Pemilihan presiden atau yang kerap disingkat Pilpres merupakan proses demokrasi, yaitu ketika rakyat memiliki hak untuk memilih pemimpin mereka dan berpartisipasi dalam pengambilan keputusan politik. Dalam Pilpres, partisipasi warga negara Indonesia sangat dibutuhkan. Karena urgensi inilah, Pilpres tidak dapat lepas dari pemberitaan yang melibatkan media massa.
Media massa menjadi kekuatan dan senjata untuk terciptanya opini publik yang berperan penting dalam mempengaruhi khalayak. Tujuan kehadiran media massa adalah sebagai penyedia informasi aktual dan kredibel yang dibutuhkan masyarakat, sehingga dapat membangun opini publik yang sehat, mendorong partisipasi pemilih, dan membantu pihak penyelenggara dalam membentuk opini yang tepercaya terkait pentingnya Pilpres. Berkaitan dengan hal tersebut, independensi media massa sangatlah dibutuhkan.
Namun, peran jurnalisme dalam menginformasikan berita di media massa bagaikan dua buah mata pisau. Di satu sisi, media massa mengambil peran sebagai alat edukasi, namun di sisi lain media massa juga merupakan lembaga komersial yang tak terlepas dari keinginan mendapatkan keuntungan daripada kerugian. Meski demikian, media massa seharusnya tetap netral dan tidak tendensius, menghindari clickbait, dan menghindari manipulasi serta propaganda.

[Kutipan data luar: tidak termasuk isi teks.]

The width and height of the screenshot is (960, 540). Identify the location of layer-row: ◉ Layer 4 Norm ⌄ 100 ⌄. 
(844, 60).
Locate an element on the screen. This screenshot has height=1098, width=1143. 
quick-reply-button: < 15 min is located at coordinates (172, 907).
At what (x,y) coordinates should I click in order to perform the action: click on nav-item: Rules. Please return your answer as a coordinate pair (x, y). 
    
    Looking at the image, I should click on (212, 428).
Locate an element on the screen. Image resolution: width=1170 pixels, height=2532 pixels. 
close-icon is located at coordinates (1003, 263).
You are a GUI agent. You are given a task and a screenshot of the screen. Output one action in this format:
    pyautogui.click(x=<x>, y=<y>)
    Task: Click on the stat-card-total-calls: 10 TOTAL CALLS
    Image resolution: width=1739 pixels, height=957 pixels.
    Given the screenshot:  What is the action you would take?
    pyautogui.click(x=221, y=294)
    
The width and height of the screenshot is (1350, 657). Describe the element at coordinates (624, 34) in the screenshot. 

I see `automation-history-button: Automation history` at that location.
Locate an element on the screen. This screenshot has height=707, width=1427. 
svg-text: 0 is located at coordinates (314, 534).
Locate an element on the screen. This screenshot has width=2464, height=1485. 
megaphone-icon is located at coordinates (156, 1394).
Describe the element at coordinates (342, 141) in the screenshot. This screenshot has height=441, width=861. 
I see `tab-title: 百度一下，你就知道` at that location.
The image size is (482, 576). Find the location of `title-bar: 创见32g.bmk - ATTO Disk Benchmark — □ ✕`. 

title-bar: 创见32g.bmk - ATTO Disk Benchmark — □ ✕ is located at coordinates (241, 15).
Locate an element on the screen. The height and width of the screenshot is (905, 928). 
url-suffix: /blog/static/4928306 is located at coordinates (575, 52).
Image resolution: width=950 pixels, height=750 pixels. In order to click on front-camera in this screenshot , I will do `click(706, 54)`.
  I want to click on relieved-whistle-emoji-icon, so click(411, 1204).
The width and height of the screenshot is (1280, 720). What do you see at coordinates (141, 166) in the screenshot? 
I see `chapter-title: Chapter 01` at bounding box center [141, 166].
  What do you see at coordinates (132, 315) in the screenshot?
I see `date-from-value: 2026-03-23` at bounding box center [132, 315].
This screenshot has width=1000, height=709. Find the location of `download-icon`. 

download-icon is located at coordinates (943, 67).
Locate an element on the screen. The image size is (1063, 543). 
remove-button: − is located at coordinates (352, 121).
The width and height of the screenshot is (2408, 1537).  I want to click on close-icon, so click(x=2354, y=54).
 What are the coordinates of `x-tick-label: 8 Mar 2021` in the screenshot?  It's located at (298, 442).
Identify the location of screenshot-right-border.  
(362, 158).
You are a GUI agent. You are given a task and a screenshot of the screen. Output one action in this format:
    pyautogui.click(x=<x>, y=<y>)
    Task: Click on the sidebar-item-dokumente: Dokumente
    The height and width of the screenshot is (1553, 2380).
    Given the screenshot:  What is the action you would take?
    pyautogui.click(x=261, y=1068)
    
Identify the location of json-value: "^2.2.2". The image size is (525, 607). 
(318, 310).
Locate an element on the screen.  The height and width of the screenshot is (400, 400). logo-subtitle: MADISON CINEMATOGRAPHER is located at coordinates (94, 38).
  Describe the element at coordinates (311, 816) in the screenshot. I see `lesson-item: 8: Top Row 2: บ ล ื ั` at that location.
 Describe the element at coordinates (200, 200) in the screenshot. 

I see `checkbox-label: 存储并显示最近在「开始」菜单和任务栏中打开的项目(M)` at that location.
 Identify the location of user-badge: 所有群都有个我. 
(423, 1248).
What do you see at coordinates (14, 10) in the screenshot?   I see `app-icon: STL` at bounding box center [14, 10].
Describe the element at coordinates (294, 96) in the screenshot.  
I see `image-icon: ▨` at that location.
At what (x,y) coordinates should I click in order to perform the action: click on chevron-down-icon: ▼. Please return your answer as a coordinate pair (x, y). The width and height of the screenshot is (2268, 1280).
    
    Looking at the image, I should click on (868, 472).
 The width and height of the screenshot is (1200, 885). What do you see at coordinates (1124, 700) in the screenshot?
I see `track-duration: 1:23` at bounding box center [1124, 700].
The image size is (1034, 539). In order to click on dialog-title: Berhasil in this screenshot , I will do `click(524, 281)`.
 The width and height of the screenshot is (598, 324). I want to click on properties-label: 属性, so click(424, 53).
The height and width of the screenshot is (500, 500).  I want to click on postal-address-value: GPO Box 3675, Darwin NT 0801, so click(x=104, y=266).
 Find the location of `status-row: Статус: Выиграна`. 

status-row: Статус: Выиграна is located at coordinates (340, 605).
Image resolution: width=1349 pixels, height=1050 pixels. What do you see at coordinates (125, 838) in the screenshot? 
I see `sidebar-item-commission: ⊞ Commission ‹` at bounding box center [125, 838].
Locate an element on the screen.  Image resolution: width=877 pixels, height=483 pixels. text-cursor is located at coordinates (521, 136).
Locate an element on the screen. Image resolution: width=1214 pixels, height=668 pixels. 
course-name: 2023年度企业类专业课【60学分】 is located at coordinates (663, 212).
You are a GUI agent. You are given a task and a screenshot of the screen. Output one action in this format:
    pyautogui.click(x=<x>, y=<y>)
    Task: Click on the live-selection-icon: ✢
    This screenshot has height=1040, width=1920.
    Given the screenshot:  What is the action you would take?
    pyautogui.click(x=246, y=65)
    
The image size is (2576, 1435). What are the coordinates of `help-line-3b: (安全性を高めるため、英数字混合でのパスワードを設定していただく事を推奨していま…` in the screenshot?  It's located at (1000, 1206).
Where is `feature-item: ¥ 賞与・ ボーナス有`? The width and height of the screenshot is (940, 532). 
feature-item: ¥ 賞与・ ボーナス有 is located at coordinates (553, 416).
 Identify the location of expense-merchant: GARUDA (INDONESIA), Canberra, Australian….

Media massa seharusnya tidak mengedepankan peran sebagai lembaga komersial yang bertujuan meraup untung sebesar-besarnya, tetapi sebagai lembaga penyedia informasi yang aktual dan kredibel. Media massa harus bersikap netral dan tidak tendensius. Prinsip ini berlaku untuk menjaga kredibilitas, integritas, dan fungsi media sebagai penyalur informasi yang objektif.
Ketika media massa bersikap netral, media massa akan memberikan informasi secara menyeluruh dan kritis, sehingga rakyat dapat terbantu dalam membuat keputusan politik. Sebaliknya, jika suatu media massa bersikap tendensius, maka akan memunculkan kecurigaan rakyat sehingga mereka mungkin kehilangan kepercayaan pada informasi yang disampaikan.
Ada sebuah riset yang menunjukkan bahwa banyak media massa, terutama TV, terjebak dalam ketergantungan pada kepentingan bisnis dan politik, sehingga mereka mengorbankan independensi media. Contoh kasus yang dijumpai baru-baru ini adalah terkait televisi swasta MNC-TV yang diduga menjadi corong kepentingan politik melalui kampanye terselubung dalam tampilan Ganjar Pranowo di tayangan azan magrib.
Media massa harus menghindari clickbait yang bersifat menyesatkan. Clickbait adalah praktik mendesain judul secara berlebihan untuk menarik perhatian pembaca maupun penonton. Clickbait sering kali mengandung judul yang ekspresif, dramatis, dan misterius agar konsumen tertarik, sehingga mereka membaca atau menonton konten tersebut lebih lanjut dan menghasilkan keuntungan bagi media. Clickbait hanya mengejar kuantitas orang yang mengakses berita tanpa memperhatikan kualitas informasi yang disajikan.
Fungsi pers di era demokrasi sangat vital, oleh karena itu diperlukan pemberitaan yang kredibel. Hal ini sejalan dengan pendapat Menteri Komunikasi dan Informatika, Budie Arie Setiadi, yang meminta dukungan media agar mereka memberikan informasi yang faktual dan akurat demi terwujudnya Pilpres 2024 yang damai dan kondusif. Clickbait memang masih menjadi momok yang sulit diperangi dalam dunia pers.
Penelitian dari CfDS UGM menemukan banyak sekali berita bersifat problematis yang tercermin dalam ketiadaan relevansi substansial yang konkret dengan headline yang disajikan. Misalnya dalam berita detikNews yang berjudul ‘Pak Prabowo Sekarang Sabar Kok’, yang ketika dibaca berisi tentang perubahan karakter diri atau tabiat seseorang. Judul artikel ini sangat tidak menggambarkan atau mewakili topik yang diulas dalam tubuh artikel.
Media massa harus menghindari manipulasi serta propaganda, meski rasanya sulit dilakukan di musim kontestasi politik ini. Menurut Noam Chomsky, kecenderungan media massa menjadi propaganda terutama di musim kompetisi Pilpres merupakan akibat dari beragam aspek, antara lain (a) keterkaitan antara pemilik media massa dengan kelompok elite ekonomi dan politik, (b) orientasi komersial yang terlampau berlebihan melalui iklan atau promosi sebagai sumber utama pendapatan bisnis media massa, (c) tradisi jurnalistik konvensional, yaitu menggantungkan sumber informasinya pada tiga lingkaran elite dalam masyarakat, seperti kalangan pebisnis, pemerintah dan pakar, serta akademisi atau peneliti, dan (d) media massa terjebak untuk mengadu tiga kandidat presiden dengan menghitung kuantitas dukungan, tanpa mempertimbangkan cara pemerolehannnya.